If you are as serious a cook as you are a vegetable gardener, then you know that the true flavors of freshly harvested vegetables can get even more palate power by adding fresh herbs. So can lots of other foods you cook. So forget relying on the salt shaker to liven up your cooking, and plant herbs instead.
Many herb plants are perennials, and depending on what planting zone you live in, they come back year after year, making them a good investment. Unfortunately, that is not the case for those of us living in the Northeast. Each fall I have to dig up my rosemary and bring it indoors or it will not survive; other herbs can come through a harsh winter just fine.
As a chef, I am always thinking of new ways to use fresh herbs. I have infused grilled fruits with them, made interesting spreads and pestos, embedded them whole in lasagne sheets and cannelloni and even tried them in homemade ice creams and granitas. Still my favorite way to utilize them is in everyday simple cooking.
Even with limited or no space for an herb garden, they can be grown in pots on a sunny windowsill or on your deck. Just be sure to water them more frequently.
Here are my top five recommendations for your home herb garden:
- Basil: Even though basil is a tender and fickle plant (it hates the cold and does not like to stand in water) I would not be without it for flavoring minestrone soup, grilled pizza, tomato sauce, beef stew, a Caprese salad and for making pesto. There are many varieties of basil; small leaf is best for pesto, large leaf like basilico Napoletano,with its gigantic elephant-like leaves, are good in salads or use them as a wrap for chicken or turkey salad. It will not survive a harsh winter and will need to be replanted every spring in certain parts of the country. To "extend" the season, I preserve the leaves in small plastic bags and freeze to use in soups and stews, but these preserved leaves would not be good in salads.
- Flat Leaf Italian Parsley: Parsley is probably one of the most utilized kitchen herbs, but the Italian variety has much better flavor than curly parsley. It is easy to grow, and it is essential in everything from meatballs to egg salad. When it is in full growth, I harvest it and mince it, stems and all, then make small packets of it wrapped in paper towels and freeze in plastic bags to use in sauces, stews and soups. I add it frozen to the rest of the ingredients.
- Sage: This woodsy tasting herb does wonders for game-based dishes and as an ingredient for stuffings. A simple butter and sage sauce is perfect for butternut squash ravioli, and the leaves dipped in a tempura batter, then fried and sprinkled with salt makes a great antipasto with a glass of white wine. This plant will survive a cold climate.
- Tarragon: This tender herb with grass-like leaves is a natural to pair with fish. I like it best with a fresh lemon and butter sauce for grilled fish. Tarragon is good in chicken and turkey dishes and is great in vinaigrettes and marinades. It too will survive in the cold.

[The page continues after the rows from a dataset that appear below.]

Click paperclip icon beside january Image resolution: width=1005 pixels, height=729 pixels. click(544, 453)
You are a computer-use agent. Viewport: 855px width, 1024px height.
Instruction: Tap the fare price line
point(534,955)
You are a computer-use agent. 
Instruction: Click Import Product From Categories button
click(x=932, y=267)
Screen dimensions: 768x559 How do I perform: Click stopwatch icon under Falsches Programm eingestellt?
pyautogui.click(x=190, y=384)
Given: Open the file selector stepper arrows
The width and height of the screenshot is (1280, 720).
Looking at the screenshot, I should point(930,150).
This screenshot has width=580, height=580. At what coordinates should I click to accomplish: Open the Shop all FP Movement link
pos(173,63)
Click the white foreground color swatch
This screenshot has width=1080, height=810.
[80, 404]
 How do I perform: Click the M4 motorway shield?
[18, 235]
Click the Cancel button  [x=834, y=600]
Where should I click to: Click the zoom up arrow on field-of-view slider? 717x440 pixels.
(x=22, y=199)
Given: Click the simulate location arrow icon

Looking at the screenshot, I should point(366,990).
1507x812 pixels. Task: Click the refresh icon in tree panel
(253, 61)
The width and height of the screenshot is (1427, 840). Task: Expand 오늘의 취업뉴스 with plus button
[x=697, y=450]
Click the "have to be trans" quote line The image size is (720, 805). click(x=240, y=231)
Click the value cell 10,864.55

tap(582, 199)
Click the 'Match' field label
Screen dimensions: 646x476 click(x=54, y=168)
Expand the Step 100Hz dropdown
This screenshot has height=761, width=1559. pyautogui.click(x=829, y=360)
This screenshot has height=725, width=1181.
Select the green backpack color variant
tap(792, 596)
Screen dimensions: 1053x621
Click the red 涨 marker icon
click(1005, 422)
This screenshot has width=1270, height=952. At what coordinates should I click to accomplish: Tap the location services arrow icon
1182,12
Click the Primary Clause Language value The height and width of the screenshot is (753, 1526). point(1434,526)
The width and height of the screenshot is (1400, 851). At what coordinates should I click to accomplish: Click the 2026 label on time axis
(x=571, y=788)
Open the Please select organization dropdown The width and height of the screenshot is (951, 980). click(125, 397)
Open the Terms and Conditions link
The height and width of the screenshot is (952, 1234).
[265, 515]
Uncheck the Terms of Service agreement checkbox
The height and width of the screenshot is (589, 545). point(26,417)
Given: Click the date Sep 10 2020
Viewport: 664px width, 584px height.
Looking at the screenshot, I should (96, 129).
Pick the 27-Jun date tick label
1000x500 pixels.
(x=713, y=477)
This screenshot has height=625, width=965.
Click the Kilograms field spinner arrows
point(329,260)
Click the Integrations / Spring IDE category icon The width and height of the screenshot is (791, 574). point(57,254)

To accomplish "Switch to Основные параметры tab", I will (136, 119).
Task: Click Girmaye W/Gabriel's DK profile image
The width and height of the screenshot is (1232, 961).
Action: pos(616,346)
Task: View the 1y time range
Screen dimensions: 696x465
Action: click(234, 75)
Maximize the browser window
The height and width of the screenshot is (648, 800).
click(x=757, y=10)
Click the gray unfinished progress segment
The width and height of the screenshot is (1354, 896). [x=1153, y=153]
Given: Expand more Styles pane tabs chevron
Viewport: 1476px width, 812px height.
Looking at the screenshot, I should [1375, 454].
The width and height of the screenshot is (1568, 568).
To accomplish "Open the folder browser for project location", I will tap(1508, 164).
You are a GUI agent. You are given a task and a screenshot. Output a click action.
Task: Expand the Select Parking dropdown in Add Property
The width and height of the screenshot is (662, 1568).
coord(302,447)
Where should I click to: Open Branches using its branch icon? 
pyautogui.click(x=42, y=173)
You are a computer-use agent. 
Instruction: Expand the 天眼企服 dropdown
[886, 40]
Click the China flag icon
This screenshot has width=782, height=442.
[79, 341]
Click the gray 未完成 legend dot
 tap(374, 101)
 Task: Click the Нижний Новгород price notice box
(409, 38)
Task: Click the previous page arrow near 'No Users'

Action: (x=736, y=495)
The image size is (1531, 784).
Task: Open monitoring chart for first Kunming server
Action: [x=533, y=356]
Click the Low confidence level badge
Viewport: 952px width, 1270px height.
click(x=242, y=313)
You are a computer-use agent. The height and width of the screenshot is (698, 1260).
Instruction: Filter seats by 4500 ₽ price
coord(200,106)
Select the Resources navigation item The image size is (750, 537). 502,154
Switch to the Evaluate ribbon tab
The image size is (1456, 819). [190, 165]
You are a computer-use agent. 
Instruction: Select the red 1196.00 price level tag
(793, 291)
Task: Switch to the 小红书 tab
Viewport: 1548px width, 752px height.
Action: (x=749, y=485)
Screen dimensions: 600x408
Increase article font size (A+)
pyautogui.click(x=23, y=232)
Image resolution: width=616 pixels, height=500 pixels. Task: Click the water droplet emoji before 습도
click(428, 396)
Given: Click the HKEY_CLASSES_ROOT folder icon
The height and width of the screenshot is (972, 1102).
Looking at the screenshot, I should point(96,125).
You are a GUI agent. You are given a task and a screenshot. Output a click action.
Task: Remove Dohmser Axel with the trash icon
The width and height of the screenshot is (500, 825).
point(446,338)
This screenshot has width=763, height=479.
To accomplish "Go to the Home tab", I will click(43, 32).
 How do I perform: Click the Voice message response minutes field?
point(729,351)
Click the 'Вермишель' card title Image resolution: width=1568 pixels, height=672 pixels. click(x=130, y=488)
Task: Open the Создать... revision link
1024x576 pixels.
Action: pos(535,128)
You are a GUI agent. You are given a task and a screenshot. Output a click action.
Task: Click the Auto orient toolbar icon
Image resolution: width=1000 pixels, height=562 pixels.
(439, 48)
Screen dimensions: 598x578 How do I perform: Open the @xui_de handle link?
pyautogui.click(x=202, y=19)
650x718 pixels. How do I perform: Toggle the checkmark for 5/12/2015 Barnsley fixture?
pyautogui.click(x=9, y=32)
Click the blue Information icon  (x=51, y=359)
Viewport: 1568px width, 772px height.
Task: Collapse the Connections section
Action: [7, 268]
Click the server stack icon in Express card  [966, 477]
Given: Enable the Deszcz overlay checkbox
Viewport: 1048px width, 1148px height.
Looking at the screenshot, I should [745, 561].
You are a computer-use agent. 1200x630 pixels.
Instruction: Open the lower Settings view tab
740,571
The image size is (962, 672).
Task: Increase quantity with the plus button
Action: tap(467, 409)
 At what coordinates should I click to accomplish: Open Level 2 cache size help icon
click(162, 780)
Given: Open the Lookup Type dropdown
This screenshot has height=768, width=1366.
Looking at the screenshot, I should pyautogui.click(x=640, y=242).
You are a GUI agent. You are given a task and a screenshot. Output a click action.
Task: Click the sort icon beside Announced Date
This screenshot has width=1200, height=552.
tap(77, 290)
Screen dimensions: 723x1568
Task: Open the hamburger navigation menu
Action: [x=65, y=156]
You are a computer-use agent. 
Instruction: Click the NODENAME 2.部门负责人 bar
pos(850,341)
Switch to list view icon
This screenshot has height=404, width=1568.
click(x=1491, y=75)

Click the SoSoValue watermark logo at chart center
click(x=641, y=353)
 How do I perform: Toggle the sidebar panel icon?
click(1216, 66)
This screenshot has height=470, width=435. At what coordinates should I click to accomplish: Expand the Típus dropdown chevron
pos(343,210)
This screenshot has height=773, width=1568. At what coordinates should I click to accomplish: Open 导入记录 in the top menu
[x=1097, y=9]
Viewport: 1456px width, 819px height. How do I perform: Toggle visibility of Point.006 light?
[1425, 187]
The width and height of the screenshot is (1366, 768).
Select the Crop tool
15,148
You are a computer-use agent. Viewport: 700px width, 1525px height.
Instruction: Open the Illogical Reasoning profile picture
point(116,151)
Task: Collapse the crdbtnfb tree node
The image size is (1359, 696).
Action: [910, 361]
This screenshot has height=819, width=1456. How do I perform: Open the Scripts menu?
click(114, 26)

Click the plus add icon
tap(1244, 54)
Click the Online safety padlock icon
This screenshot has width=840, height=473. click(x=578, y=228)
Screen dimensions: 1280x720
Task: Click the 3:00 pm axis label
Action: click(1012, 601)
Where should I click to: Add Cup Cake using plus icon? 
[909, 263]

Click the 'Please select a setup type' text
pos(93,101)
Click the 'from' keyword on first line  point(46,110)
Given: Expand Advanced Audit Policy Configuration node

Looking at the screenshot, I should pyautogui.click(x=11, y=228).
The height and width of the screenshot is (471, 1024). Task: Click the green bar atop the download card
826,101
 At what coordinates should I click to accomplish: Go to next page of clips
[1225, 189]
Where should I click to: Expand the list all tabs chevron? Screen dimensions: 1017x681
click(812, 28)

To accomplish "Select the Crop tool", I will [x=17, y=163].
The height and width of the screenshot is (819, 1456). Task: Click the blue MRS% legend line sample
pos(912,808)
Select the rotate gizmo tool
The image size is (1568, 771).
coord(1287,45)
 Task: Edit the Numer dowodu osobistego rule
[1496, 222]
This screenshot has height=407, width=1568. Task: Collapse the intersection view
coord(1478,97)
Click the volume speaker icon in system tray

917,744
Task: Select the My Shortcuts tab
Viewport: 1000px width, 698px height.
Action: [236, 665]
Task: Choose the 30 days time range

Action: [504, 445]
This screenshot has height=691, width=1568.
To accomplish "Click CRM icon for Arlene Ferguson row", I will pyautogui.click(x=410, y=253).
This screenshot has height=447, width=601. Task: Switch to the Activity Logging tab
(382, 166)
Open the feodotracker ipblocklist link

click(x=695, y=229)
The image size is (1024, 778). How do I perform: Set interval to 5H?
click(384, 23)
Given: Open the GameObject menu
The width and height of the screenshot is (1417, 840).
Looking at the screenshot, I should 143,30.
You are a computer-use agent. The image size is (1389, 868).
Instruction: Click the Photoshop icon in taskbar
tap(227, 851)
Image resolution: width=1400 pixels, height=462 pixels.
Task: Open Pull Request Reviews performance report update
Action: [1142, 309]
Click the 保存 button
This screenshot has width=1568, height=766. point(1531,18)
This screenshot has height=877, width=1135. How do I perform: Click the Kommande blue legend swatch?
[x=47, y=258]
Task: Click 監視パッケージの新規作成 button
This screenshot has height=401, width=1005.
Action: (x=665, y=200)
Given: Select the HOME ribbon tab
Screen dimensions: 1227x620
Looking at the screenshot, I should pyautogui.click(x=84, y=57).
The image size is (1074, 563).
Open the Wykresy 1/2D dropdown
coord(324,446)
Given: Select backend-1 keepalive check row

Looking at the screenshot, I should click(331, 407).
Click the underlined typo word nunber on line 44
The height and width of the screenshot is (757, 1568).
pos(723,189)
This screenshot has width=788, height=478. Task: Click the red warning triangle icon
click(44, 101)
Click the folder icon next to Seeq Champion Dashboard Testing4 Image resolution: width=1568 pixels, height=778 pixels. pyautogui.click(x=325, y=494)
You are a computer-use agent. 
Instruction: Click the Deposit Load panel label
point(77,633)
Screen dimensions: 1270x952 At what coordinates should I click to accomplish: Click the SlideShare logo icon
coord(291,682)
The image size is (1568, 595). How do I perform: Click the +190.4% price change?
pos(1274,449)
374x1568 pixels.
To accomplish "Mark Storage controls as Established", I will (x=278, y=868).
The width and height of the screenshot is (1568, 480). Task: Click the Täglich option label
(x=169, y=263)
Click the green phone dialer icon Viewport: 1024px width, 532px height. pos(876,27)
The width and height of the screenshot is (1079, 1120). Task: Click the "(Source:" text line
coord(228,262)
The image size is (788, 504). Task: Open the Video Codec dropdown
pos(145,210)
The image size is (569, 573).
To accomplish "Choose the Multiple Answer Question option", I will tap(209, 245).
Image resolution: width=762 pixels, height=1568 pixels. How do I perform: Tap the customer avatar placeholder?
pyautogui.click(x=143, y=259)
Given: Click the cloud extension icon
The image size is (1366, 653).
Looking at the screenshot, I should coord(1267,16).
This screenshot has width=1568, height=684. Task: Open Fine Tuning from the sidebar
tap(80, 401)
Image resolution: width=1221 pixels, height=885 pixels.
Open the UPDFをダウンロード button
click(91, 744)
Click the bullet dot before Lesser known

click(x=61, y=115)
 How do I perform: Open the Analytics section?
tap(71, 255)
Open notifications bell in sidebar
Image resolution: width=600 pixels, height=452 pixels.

- Rosemary: The spicy flavor of rosemary perks up so many kinds of foods. I plant it in a pot directly in the ground. In the fall I pull the pot out of the ground and bring the plant indoors. Pork would be just bland without it; roast potatoes depend on it and roast or grilled lamb is unthinkable without it. I soak the sturdy stems to skewer kabobs.
If you have no interest in planting herbs but love to use them in your cooking, you can always find small pots or packets of them in your grocery store.
One thing is certain: using herbs is a healthier way to cook and add flavor than reaching for the salt shaker.